I think they may
have done just that, at least in Missouri.
Us kids who work with or in the financial services industry know that
brokers like Edward Jones frequently run to court when a broker leaves
them. They seek a TRO, ostensibly to
prevent the broker from misusing confidential information or violating a
non-complete agreement. Fair
enough.
Now, ask
yourself – When is the last time the financial adviser went to court to seek
some kind of equitable relief? Almost
never, in part because the circumstances that would invite equitable relief for
the adviser himself are much narrower.
According to the
typical Investment Adviser Account Agreement between the financial adviser and
the broker-dealer, both parties are required to resolve their disputes in a
FINRA Arbitration. Would that
arbitration clause be binding in the Eastern District? Or does it lack the requisite mutuality,
since, in effect, only the broker-dealer can avail itself of the state and
federal courts?
Last month, in
the case of Jimenez v. Cintas Corp., No. ED 1011015 (2014), the Court of
Appeals affirmed the trial court’s refusal to grant arbitration of
Ms. Jimenez’ employment discrimination claim. The Court’s affirmation rested upon its own
conclusion that the parties’ “Employment Agreement” contained a binding
arbitration clause that excluded claims for declaratory judgment or injunctive
relief concerning the employees covenants only. The covenants include confidentiality and
competition obligations. Id. at 3.[1] Therefore, the agreement to arbitrate lacked
uniformity. As such, the employer’s “promise to arbitrate
[was] devoid of mutuality of obligation.
Accordingly, [employer’s] professed promise to arbitrate [was] not valid
consideration and does not support a determination that the parties formed a
valid agreement.” Id. at 14.
The Court of
Appeals observed initially that the contract at issue was “bilateral”, and that
valid consideration for a bilateral contract “rests solely on whether the
parties promises to each other are mutually binding.” Since, in
effect, the employer could
still side-step arbitration in non-compete matters, the promises to arbitrate
were not equally binding. Id. At 9. More specifically, citing Frye v. Speedway
Chevrolet Cadillac, 321 S.W.3d 429 (Mo. App. W.D. 2010), the Court
stated:
“A contract that
purports to exchange mutual promises will be construed as lacking legal
consideration if one party retains the right to unilaterally divest itself of
an obligation to perform the promise initially made.”
The following
analysis should bring a chill to the broker-dealer’s in-house counsel, or counsel
for any party that blindly succeeds in divesting itself of a contractual
obligation to perform a mutual promise, whether it be arbitration, confidentiality, or
competition:
Section 8 of the
Agreement requires that Cintas and Jimenez arbitrate any unresolved “claims for
damages, as well as reasonable costs and attorney’s fees, caused by [the
other]’s violation of any provision of this Agreement or any law, regulation or
public policy.” However, it expressly
exempts from arbitration: “workers’
compensation claims, unemployment benefits claims, clams for a declaratory judgment or injunctive relief concerning any
provision of Section 4 and claims not lawfully subject to arbitration. . .

Dataset excerpt
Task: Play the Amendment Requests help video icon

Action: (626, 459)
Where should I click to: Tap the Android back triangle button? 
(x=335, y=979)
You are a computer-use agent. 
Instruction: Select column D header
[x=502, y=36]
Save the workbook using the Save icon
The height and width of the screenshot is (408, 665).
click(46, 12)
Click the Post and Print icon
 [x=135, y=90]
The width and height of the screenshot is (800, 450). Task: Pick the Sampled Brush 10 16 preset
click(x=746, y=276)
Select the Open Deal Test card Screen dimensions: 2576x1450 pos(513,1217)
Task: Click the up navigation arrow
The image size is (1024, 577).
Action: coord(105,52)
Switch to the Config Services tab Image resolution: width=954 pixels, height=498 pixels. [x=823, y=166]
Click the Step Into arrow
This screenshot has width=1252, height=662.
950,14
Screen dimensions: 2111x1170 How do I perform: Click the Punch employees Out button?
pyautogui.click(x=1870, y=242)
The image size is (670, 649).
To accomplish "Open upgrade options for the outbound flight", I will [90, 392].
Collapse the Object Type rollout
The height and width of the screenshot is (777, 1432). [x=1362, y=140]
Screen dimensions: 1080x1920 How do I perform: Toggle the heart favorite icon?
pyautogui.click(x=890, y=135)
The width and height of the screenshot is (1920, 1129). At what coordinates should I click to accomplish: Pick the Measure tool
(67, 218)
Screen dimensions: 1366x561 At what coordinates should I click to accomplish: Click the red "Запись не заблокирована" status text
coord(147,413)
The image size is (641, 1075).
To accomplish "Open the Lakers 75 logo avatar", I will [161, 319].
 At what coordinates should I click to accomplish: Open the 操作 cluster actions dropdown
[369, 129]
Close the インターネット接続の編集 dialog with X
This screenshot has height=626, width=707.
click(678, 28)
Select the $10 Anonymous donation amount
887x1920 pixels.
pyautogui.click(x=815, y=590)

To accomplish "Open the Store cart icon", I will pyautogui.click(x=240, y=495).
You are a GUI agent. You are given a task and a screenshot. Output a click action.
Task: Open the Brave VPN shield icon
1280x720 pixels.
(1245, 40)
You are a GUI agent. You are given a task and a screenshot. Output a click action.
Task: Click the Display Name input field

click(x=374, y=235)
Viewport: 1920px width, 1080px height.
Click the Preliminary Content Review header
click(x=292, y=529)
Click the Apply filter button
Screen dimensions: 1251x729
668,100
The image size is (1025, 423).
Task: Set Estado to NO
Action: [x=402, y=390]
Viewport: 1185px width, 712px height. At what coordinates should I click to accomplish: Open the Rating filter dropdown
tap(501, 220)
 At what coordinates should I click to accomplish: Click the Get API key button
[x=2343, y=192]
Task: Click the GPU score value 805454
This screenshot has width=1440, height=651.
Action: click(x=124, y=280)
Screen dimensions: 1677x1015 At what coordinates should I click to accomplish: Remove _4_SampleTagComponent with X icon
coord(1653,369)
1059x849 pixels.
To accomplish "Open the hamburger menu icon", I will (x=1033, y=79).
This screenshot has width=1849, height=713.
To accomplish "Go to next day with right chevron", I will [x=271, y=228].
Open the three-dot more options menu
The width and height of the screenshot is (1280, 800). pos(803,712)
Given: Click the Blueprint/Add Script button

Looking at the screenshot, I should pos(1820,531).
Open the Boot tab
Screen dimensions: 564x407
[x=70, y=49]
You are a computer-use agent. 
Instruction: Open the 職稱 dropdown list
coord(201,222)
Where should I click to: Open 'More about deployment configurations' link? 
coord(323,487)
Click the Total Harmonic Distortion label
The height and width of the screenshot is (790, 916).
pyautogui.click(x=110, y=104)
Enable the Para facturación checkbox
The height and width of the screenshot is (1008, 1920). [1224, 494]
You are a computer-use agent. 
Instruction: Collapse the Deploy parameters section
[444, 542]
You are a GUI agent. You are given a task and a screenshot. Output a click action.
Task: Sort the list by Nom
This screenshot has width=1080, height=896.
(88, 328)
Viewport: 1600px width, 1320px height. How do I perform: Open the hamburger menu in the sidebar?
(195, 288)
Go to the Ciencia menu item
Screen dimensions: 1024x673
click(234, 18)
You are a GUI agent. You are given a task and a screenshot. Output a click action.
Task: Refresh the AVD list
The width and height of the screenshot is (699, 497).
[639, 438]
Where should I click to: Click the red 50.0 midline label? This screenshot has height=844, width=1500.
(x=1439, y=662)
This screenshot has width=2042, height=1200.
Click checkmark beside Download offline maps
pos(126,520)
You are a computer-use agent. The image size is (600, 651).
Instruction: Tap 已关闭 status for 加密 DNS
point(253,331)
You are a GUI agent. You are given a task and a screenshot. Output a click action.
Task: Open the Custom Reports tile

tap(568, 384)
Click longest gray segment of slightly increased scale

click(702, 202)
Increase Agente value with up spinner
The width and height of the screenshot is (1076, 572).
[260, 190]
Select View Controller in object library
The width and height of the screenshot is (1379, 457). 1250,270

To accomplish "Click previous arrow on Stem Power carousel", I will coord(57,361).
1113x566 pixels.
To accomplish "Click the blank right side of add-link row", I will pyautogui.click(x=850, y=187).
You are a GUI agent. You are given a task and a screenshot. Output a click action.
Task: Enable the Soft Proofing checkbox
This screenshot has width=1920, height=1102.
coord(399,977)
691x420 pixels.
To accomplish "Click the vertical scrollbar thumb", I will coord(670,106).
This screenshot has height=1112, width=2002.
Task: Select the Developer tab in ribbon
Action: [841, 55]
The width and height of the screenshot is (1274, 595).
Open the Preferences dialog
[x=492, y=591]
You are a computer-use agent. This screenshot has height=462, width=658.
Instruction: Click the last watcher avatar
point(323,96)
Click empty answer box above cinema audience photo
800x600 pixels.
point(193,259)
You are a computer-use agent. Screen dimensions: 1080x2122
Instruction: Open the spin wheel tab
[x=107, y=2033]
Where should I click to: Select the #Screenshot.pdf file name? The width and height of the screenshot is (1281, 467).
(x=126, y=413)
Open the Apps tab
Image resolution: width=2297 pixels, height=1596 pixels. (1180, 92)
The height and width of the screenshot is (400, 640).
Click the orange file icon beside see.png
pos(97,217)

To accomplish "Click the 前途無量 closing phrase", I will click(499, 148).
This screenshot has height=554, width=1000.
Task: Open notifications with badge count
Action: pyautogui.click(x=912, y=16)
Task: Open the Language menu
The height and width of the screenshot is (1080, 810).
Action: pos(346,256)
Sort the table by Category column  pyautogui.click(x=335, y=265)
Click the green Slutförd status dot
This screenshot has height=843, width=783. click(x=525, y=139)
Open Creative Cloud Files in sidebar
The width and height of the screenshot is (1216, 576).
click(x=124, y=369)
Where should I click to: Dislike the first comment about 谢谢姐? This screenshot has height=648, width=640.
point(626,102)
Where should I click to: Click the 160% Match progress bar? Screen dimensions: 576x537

• [TO DO]:
1. In the arbitration article, swap "equitable relief" for "injunctive relief" and reproduce the passage from "I think they" to "are much narrower.".
2. How many lines of the listing contain the string "button", counting case-sensitively? Answer with the number only.

• [SOLUTIONS BY TASK]:
1.
I think they may
have done just that, at least in Missouri.
Us kids who work with or in the financial services industry know that
brokers like Edward Jones frequently run to court when a broker leaves
them. They seek a TRO, ostensibly to
prevent the broker from misusing confidential information or violating a
non-complete agreement. Fair
enough.
Now, ask
yourself – When is the last time the financial adviser went to court to seek
some kind of injunctive relief? Almost
never, in part because the circumstances that would invite injunctive relief for
the adviser himself are much narrower.

2. 5